Fact-Checking Mitt Romney Job Claims

After the release of the September employment report today, Mitt Romney said:

"There were fewer new jobs created this month than last month, and the unemployment rate, as you know, to this year has come down very, very slowly, but it's come down nonetheless. The reason it's come down this year is primarily due to the fact that more and more people have just stopped looking for work, and if you just drop out of the workforce, if you just give up and say, 'Look, I can't go back to work. I'm just gonna stay home,' if you just drop out altogether, why, you're no longer part of the employment statistics, so it looks like unemployment's getting better, but the truth is if the same share of people were participating in the workforce today as on the day the president got elected, why, our unemployment rate would be around 11 percent."

He is about half right. If the labor force participation rate was exactly what it was when Obama came into office the unemployment rate would be nearly 11 percent. But economists say that the labor force is shrinking not just because people are too discouraged to look for work, but also because there is a surge in baby boomers retiring and people are staying in school longer. Democrats, of course, love to point out that more boomers are retiring and that people getting more education is a good thing, which is true. But it is also true that many people are not in the labor force because they don't think they can find work.

So the unemployment rate is not down "primarily" because people have stopped looking, but it is one of the factors affecting the rate during Obama's years in office.

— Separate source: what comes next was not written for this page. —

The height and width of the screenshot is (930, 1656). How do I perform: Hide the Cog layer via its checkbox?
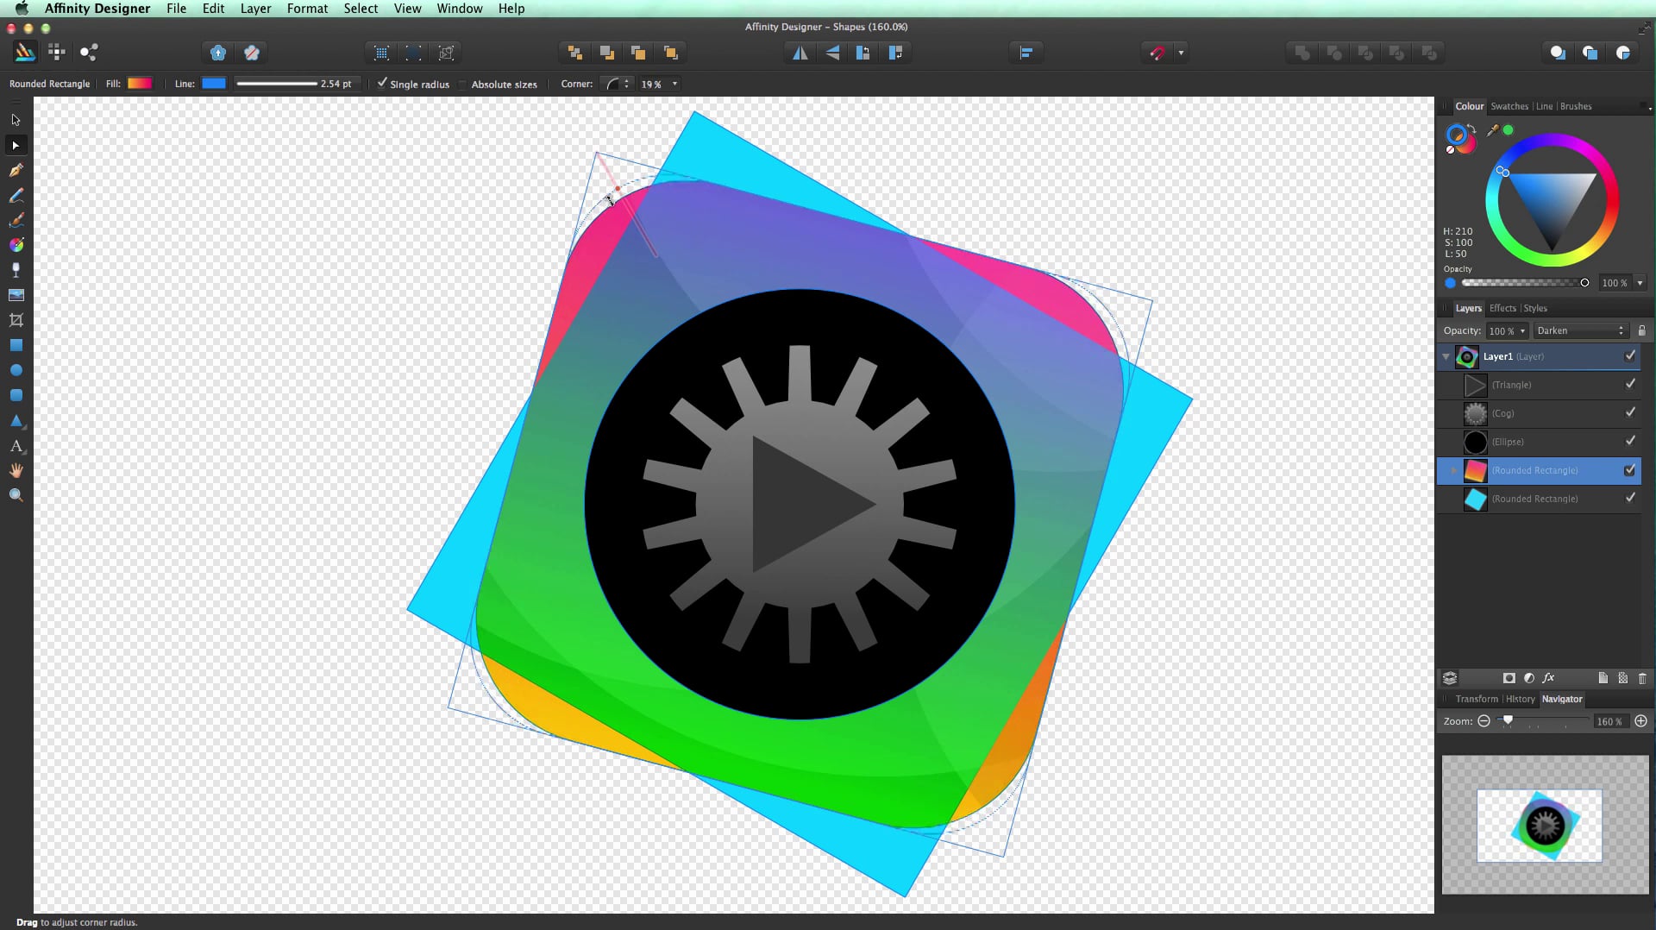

Though when comparing today's number to the unemployment rate in August the labor force participation rate was actually up: 63.6 percent of working-age Americans compared with 63.5 percent in August. People came into the labor force and the unemployment rate still moved lower.

And when Romney said:

"September saw the addition of 114,000 jobs, according to the report, a decrease from the 142,000 that were added in August."

He is right but it's a bit of an apples and oranges comparison because he is taking the August revised number and comparing it to the September initial estimate. The August initial estimate was 96,000 and today was revised to 142,000. It's entirely possible that today's figure will be revised to show more job growth next month.

Though on the whole employment growth in 2012 has been slower than 2011 - an average of 146,000 jobs per month compared to an average monthly gain of 153,000 in 2011.

BOTTOM LINE is about the same as it has been in previous months. We have had anemic job growth for several months, which can't even keep up with population growth. But it is consistent growth nonetheless after a period when the economy was losing hundreds of thousands of jobs a month.